[Item coordinate data]
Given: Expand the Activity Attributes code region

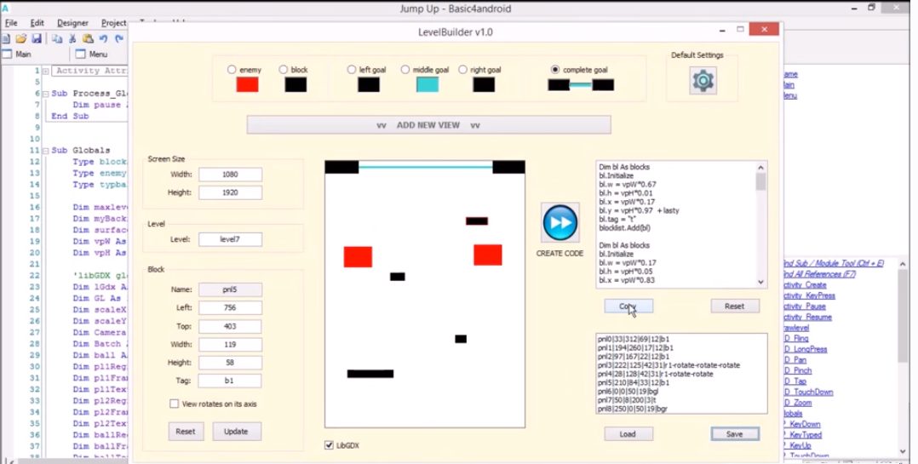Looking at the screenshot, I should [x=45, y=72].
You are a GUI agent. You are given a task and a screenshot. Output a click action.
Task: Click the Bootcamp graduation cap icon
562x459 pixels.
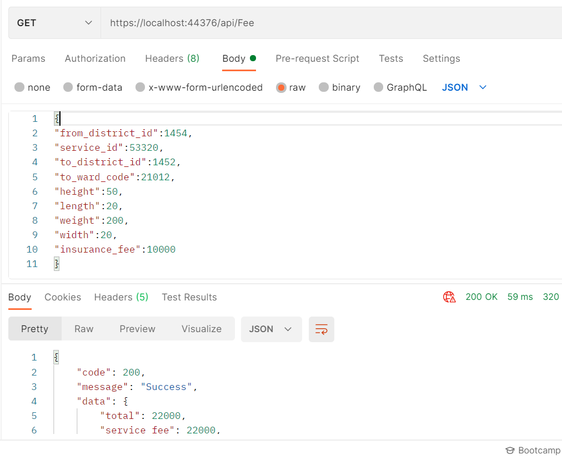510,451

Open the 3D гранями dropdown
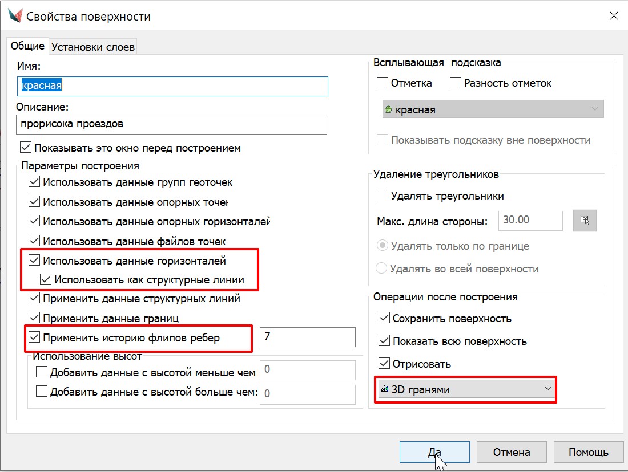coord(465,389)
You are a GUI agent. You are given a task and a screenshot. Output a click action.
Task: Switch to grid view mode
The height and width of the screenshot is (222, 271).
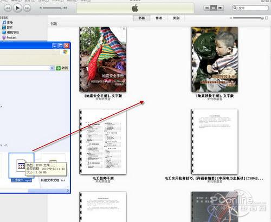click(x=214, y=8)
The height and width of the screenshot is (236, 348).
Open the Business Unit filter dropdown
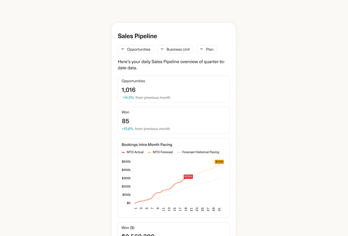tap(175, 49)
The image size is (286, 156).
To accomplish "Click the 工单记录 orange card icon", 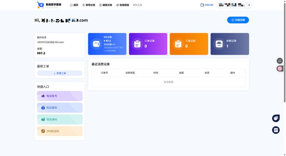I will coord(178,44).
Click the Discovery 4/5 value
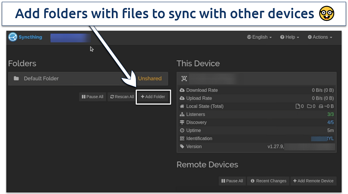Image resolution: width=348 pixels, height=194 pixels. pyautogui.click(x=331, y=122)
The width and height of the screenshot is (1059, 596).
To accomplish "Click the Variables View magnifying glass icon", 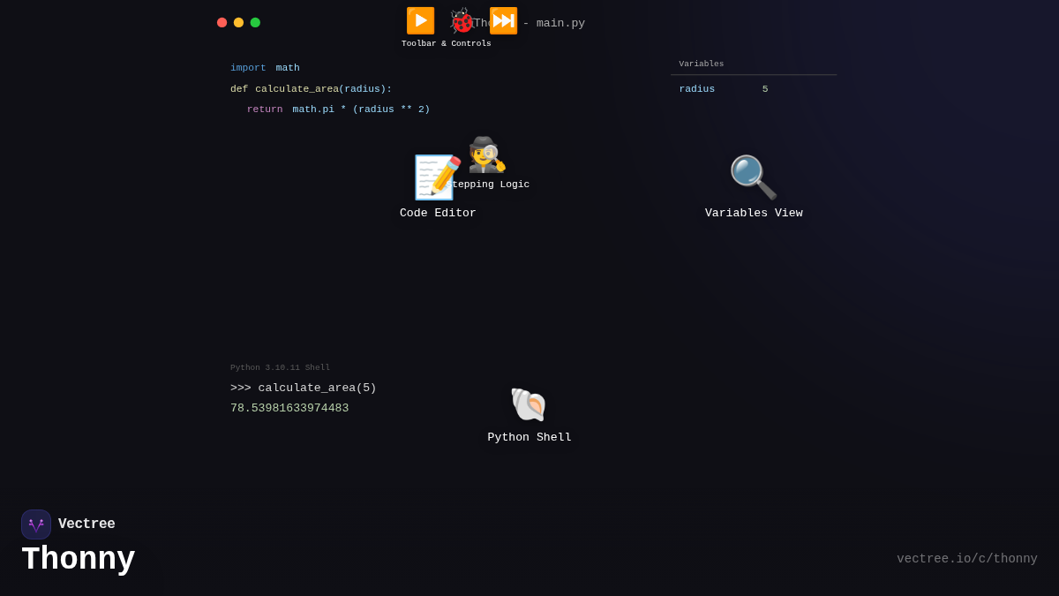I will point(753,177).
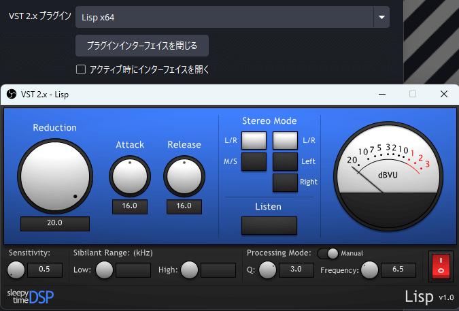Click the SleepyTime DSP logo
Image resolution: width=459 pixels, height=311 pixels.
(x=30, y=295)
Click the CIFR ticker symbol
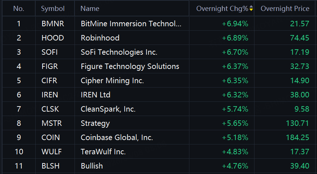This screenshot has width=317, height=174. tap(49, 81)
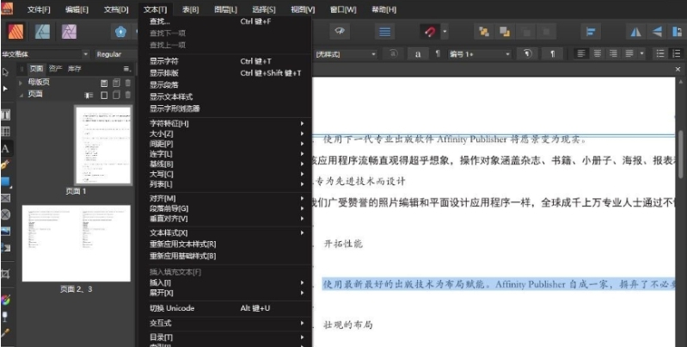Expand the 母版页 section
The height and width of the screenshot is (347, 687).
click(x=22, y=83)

### WHAT YOU SHOULD DO
Rewrite the items from their start through the line that contains "coord(465,389)", changing "graduation cap icon" to "mortarboard icon" and keeping everything else the same. Leave the pictures out of your answer.

### RESULT OF THIS EXERCISE
Given: Expand the Activity Attributes code region

Looking at the screenshot, I should [x=45, y=72].
You are a GUI agent. You are given a task and a screenshot. Output a click action.
Task: Click the Bootcamp mortarboard icon
562x459 pixels.
510,451

Open the 3D гранями dropdown
coord(465,389)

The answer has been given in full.